Jenkins wrote in a statement of probable cause that he and his partner saw a man who was holding cash enter the passenger side of an Acura parked in the block. Jenkins pulled his vehicle in front of Burley’s Acura. Suiter, in a separate vehicle, pulled up behind.
As Burley began to drive away, Jenkins’ partner pulled out his service weapon and ordered Burley to stop. He pulled away, with the detectives in pursuit. The detectives said they lost sight of Burley’s vehicle, and he crashed at the intersection of Belle and Gwynn Oak avenues.
The collision forced another vehicle into the porch of a home, killing 87-year-old Albert Davis and severely injuring his wife.
In a police report, Jenkins wrote that Suiter conducted the search of the vehicle and found 32 clear plastic bags containing 29 grams of heroin, along with a digital scale.
Burley’s attorney at the time said Burley “disputes much of Detective Jenkins’ statement of probable cause,” and said the detectives had seized and arrested Burley without justification.
“Alleged law enforcement observations of an African-American entering a parked car with money in a high crime area do not add up to probable cause,” Burley’s attorney, Thomas Crowe, wrote.
Crowe also said the officers bumped Burley’s car when they blocked it in, and used deadly force by pointing a gun at him. He said police had tried to justify their actions by the later discovery of drugs.
The prosecutor on the case at the time backed the officers.
“The officers believed that a drug transaction was about to take place, based on their experience in seizing drugs from individuals making deals in cars and information provided by informants,” Celeste wrote.
Burley pleaded guilty in state court to manslaughter in the crash death, and received 10 years. In the federal case, he pleaded guilty to a heroin possession charge, and received 15 years. The suspect who was seen getting into the car also pleaded guilty, and received 46 months in prison.
In his letter to Judge Catherine C. Blake, Burley argued Jenkins’ indictment was “relevant to my case.”

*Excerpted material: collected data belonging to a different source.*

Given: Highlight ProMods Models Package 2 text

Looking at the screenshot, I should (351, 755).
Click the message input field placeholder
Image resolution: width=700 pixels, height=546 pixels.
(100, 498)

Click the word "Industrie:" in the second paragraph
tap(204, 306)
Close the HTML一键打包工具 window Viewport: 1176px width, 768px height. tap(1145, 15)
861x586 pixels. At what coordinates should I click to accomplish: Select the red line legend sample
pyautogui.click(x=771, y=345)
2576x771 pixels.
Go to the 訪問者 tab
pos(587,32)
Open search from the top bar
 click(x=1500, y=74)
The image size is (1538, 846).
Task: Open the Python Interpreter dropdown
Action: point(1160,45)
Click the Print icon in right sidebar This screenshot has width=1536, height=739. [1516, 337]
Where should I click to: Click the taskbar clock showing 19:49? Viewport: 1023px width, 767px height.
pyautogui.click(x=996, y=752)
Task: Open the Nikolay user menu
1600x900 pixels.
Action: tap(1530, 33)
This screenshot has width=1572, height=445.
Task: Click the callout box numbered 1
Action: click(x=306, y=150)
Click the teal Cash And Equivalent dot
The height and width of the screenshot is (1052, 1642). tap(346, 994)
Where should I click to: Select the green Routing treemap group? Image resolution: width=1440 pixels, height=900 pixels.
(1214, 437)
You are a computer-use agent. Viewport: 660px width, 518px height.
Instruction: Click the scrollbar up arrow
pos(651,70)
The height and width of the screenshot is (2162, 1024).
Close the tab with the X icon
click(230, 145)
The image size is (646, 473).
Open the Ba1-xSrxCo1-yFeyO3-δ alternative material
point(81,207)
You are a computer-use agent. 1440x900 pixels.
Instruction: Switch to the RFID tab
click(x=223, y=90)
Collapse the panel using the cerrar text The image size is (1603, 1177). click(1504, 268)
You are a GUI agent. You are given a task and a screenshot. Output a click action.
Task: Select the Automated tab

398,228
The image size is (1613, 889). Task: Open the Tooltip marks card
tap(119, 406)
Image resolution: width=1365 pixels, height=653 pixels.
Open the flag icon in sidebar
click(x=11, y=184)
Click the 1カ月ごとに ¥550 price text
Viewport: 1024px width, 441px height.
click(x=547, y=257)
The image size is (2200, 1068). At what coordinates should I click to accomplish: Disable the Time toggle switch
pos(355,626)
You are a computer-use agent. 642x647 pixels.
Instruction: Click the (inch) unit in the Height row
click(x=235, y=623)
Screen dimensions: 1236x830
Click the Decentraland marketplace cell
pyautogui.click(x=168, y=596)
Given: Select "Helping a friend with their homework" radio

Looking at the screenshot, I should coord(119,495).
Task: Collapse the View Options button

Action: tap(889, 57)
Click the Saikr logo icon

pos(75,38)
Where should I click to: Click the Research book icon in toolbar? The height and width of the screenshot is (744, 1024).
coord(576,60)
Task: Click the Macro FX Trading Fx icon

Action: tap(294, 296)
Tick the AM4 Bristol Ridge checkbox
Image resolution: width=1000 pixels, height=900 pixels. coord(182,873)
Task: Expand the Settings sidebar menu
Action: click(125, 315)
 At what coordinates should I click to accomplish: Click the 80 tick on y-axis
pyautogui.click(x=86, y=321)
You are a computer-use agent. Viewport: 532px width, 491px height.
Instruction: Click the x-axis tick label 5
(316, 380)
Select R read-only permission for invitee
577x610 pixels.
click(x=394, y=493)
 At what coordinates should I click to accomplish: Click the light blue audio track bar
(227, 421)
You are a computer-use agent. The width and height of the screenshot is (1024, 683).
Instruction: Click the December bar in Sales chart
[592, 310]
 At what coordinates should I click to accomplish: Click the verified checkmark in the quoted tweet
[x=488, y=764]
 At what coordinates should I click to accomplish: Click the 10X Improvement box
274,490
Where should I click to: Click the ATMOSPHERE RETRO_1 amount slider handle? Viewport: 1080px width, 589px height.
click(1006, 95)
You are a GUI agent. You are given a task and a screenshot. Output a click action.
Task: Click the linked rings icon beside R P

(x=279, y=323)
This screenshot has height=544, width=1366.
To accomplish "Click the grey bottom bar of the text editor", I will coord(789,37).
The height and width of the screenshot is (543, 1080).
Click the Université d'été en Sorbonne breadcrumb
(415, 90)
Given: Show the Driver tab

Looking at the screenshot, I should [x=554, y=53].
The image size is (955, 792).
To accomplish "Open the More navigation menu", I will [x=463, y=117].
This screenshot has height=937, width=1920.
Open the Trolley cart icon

Previously, prosecutors in the gun task force case have made accusations against Jenkins involving high-speed chases. In one incident in 2016, they say Jenkins and Detective Jemell Rayam, another member of the unit, pursued a vehicle that crashed near Mondawmin Mall. The officers allegedly stole drugs from the vehicle and re-sold them. Those accusations led to the indictment of a Philadelphia police officer.
Prosecutors also say that in 2011, Jenkins and Rayam pursued a vehicle at high-speed, resulting in a crash near Mondawmin Mall, and stole $1,800 from the driver.
Rayam has pleaded guilty to racketeering and is cooperating with authorities.
Suiter had other connections to members of the gun task force. From 2007 to 2009, Suiter worked with Detective Maurice Ward, who has pleaded guilty in the racketeering case and made arrests with Jenkins in 2011. Suiter also worked a handful of cases in 2008 with Detective Momodu Gondo, who has pleaded guilty.